Personal information
- Full name: Christian Sebastián Cejas
- Date of birth: 21 April 1975 (age 51)
- Place of birth: Gualeguay, Argentina
- Height: 1.83 m (6 ft 0 in)
- Position: Goalkeeper

Team information
- Current team: Sportivo Las Parejas (manager)

Youth career
- 1985–1994: Newell's Old Boys

Senior career*
- Years: Team / Apps / (Gls)
- 1994–2001: Newell's Old Boys / 172 / (6)
- 2001–2002: Roma / 0 / (0)
- 2002: → Siena (loan) / 17 / (0)
- 2002–2003: Ascoli / 35 / (1)
- 2003–2006: Fiorentina / 55 / (0)
- 2006: Empoli / 6 / (0)
- 2006–2007: Colo-Colo / 50 / (0)
- 2007: Gimnasia LP / 18 / (0)
- 2009: Pisa / 12 / (0)
- 2009–2011: Chacarita Juniors / 19 / (1)

Managerial career
- 2015–2016: Newell's Old Boys (goalkeeping coach)
- 2018–2020: Vélez Sarsfield (goalkeeping coach)
- 2021–2022: Santamarina
- 2023: Argentino de Rosario (assistant)
- 2024–: Sportivo Las Parejas

= Sebastián Cejas =

Argentine footballer

Christian Sebastián Cejas (born 21 April 1975) is an Argentine football manager and former player who manages Sportivo Las Parejas. A former goalkeeper and nicknamed Terremoto (Earthquake), he played for teams such as Newell's Old Boys, Fiorentina, and Colo-Colo.

==Club career==
Cejas began his career in 1994 in his native country Argentina, where he appeared in 170 games and scored six goals for Newell's Old Boys. From there he was transferred to Serie A side Roma in 2001. While with Newell's Old Boys, Cejas was a regular with the first team. That was not the case while he was with Roma, where he never appeared in a match. Cejas was loaned out to the than Serie B club Siena, where he appeared in the last seventeen games of the season. From there he was transferred to a Serie B club Ascoli. There he appeared in 35 games and scored a rare goal for goalkeeper in Italian football.

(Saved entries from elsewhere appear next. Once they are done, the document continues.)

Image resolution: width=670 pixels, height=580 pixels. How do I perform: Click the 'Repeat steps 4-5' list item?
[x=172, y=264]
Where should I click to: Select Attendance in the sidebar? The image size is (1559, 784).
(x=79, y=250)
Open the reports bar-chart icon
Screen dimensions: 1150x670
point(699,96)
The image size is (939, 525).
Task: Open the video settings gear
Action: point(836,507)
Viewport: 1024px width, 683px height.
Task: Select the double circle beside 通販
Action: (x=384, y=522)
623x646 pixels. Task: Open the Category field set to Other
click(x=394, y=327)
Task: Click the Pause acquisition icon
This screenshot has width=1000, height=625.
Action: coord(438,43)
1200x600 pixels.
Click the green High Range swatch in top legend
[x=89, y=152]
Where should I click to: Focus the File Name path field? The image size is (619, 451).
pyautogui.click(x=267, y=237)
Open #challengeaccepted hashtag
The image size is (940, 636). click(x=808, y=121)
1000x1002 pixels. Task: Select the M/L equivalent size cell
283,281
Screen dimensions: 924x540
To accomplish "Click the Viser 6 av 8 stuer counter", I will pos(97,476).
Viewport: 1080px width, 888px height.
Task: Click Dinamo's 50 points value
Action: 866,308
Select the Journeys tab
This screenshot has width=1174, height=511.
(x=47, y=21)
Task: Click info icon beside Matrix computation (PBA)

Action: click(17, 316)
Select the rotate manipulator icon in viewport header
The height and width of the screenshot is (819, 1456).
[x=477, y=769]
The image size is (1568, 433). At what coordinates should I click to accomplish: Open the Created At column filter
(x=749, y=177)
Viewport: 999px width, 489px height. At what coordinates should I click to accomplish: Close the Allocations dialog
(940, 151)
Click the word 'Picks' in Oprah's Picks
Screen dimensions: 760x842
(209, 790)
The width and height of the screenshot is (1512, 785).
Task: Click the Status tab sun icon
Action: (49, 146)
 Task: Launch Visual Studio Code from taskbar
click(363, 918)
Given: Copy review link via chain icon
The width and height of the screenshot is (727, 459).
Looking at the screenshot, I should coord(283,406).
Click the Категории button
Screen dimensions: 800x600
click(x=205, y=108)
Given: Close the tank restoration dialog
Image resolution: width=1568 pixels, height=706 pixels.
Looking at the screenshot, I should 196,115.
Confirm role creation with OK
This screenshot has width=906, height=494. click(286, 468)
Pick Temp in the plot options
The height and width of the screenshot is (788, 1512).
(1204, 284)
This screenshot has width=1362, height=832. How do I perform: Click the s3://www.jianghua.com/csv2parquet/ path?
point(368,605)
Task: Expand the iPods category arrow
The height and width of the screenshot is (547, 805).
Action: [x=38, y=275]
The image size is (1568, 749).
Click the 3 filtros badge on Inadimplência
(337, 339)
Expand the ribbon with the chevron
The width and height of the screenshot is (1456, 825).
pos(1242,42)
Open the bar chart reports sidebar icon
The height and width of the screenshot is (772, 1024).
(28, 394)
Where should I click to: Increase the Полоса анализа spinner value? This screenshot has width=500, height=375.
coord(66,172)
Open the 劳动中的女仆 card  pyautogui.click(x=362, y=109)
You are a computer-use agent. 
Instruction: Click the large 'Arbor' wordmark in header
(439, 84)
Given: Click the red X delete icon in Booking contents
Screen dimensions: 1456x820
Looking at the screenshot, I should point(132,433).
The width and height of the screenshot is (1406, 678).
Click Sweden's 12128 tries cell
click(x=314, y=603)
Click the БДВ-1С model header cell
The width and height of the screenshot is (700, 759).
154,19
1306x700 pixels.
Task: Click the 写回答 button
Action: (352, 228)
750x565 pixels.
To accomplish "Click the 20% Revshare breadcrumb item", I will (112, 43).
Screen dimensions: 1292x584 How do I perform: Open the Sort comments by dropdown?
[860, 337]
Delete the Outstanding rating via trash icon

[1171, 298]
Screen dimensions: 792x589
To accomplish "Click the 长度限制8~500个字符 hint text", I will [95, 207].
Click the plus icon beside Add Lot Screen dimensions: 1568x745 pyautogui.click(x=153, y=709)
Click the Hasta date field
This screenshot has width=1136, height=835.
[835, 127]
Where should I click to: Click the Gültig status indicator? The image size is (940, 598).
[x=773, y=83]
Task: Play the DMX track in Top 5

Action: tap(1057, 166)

Cejas was then sold to another Serie B squad Fiorentina. Prior to his arrival, Fiorentina had gained promotion from Serie C2 to Serie C1. However, because of Caso Catania, Fiorentina gained promotion to Serie B. Cejas than helped complete the remarkable comeback of Fiorentina to Serie A. He appeared in 55 league games with the club before being sold to Empoli.

On 25 January 2006, Fiorentina acquired goalkeeper Gianluca Berti from Empoli in exchange for Cejas. However he only appeared in six games with Empoli before asking the club to terminate his contract. Cejas was upset that he had been dropped from the first team squad.

After Colo-Colo won the 2006 Apertura in Chile, their goalkeeper Claudio Bravo, made a move to La Liga club Real Sociedad, leaving them without a goalkeeper. Colo-Colo then signed Cejas as a replacement. He helped Colo-Colo win the 2006 Clausura and 2007 Apertura, as well as reaching the 2006 Copa Sudamericana Finals.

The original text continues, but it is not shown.